À l’occasion des 70 ans du konpa direct, l’heure est à la célébration. Mais derrière les tambours et les hommages, une vérité dérangeante s’impose : le konpa stagne, l’HMI s’effrite, et la relève reste à la porte. Peut-on vraiment parler d’évolution quand la musique tourne en boucle ?
Soixante-dix ans d’existence. Une longévité rare pour un genre musical né d’une vision audacieuse, celle du saxophoniste et guitariste haïtien Nemours Jean-Baptiste. Pourtant, si le konpa a su traverser les décennies, il semble aujourd’hui englué dans une inertie inquiétante. Depuis dix ans, l’innovation est au point mort, les albums manquent d’ambition, les scènes se ressemblent, et les artistes recyclent plus qu’ils ne créent.
L’industrie musicale haïtienne (HMI), au lieu d’unir les forces créatrices, est devenue un champ de divisions : égos surdimensionnés, querelles ridicules, « beefs » souvent stériles entre artistes ou groupes, boycotts silencieux et règlements de comptes sur les réseaux sociaux. Au lieu de bâtir un mouvement solide, on se replie sur soi. Le constat est amer : le konpa brille, mais ne rayonne plus.

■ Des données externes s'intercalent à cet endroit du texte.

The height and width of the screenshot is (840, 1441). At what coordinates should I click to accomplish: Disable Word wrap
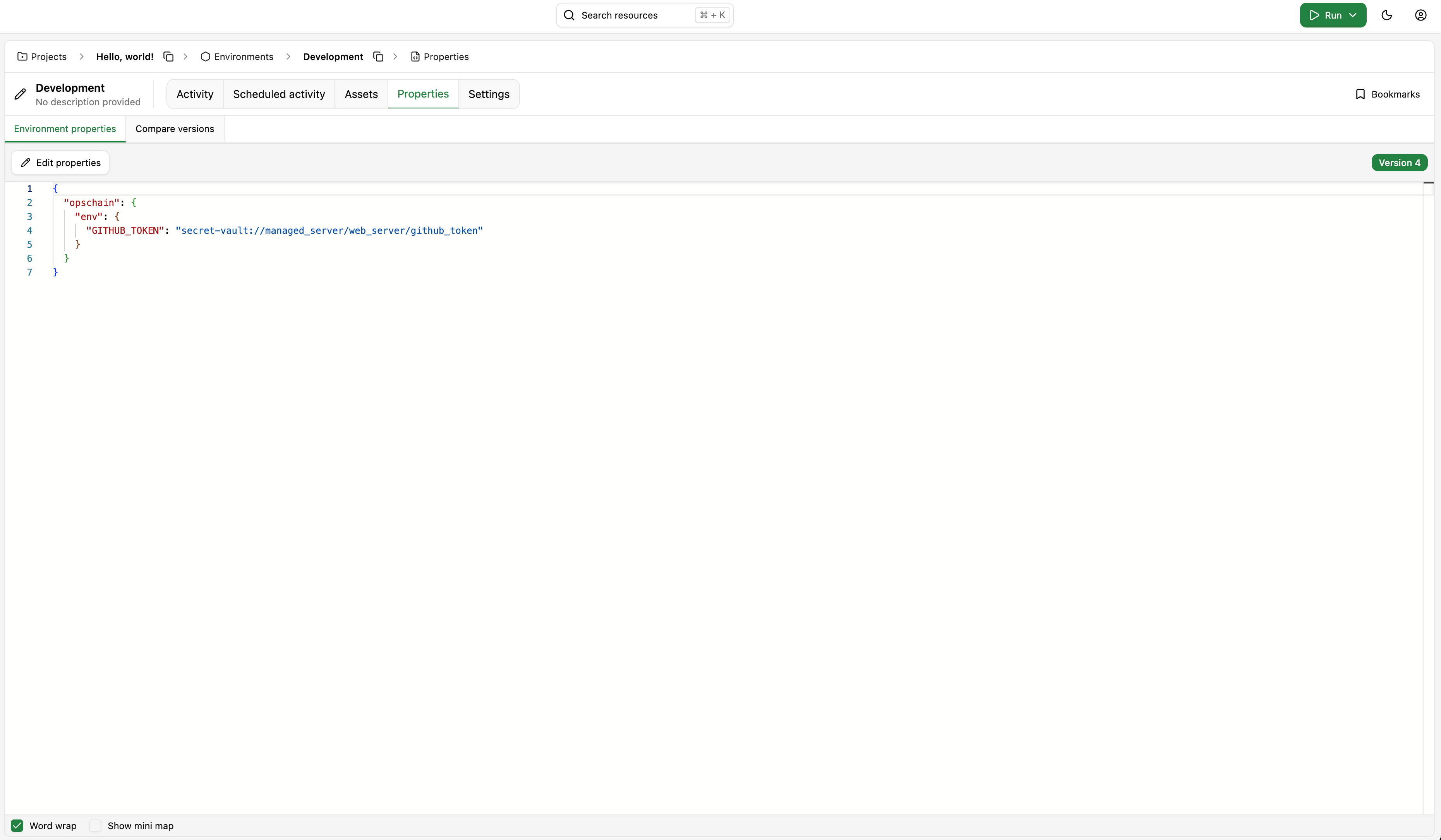pos(17,826)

Et pendant que les « grands noms » se disputent le micro, une génération entière reste bloquée aux coulisses. Les jeunes chanteurs, beatmakers, arrangeurs, danseurs… tous ces talents émergents sont souvent exclus d’un système fermé, saturé, qui valorise la notoriété plutôt que le potentiel. Pas de passerelles, pas de mentoring. L’héritage du konpa se transmet mal, voire pas du tout.
Des « timoun 2000 » (génération Z), aux talents incontestables et pleins de fraîcheur, peinent à émerger dans un milieu peu accueillant. Les plateformes de visibilité manquent, les scènes sont monopolisées, les producteurs jouent la carte du « déjà connu ». Résultat : une relève frustrée, qui cherche ailleurs — dans le rap, le RnB, l’afrobeats — l’ouverture que le konpa ne lui offre pas.
Pour que le konpa ait encore un avenir, il ne suffit pas de le célébrer tous les dix ans. Il faut le repenser, le réinventer, l’ouvrir à d’autres genres, à d’autres influences, à d’autres publics. Il faut laisser entrer l’énergie des jeunes, casser les codes, sortir du ronron commercial. Inventé en 1955, le konpa peut redevenir le moteur culturel d’Haïti — mais pas tant qu’il refusera d’avancer avec son temps.
À 70 ans, le konpa n’a pas besoin de nostalgie. Il a besoin de courage.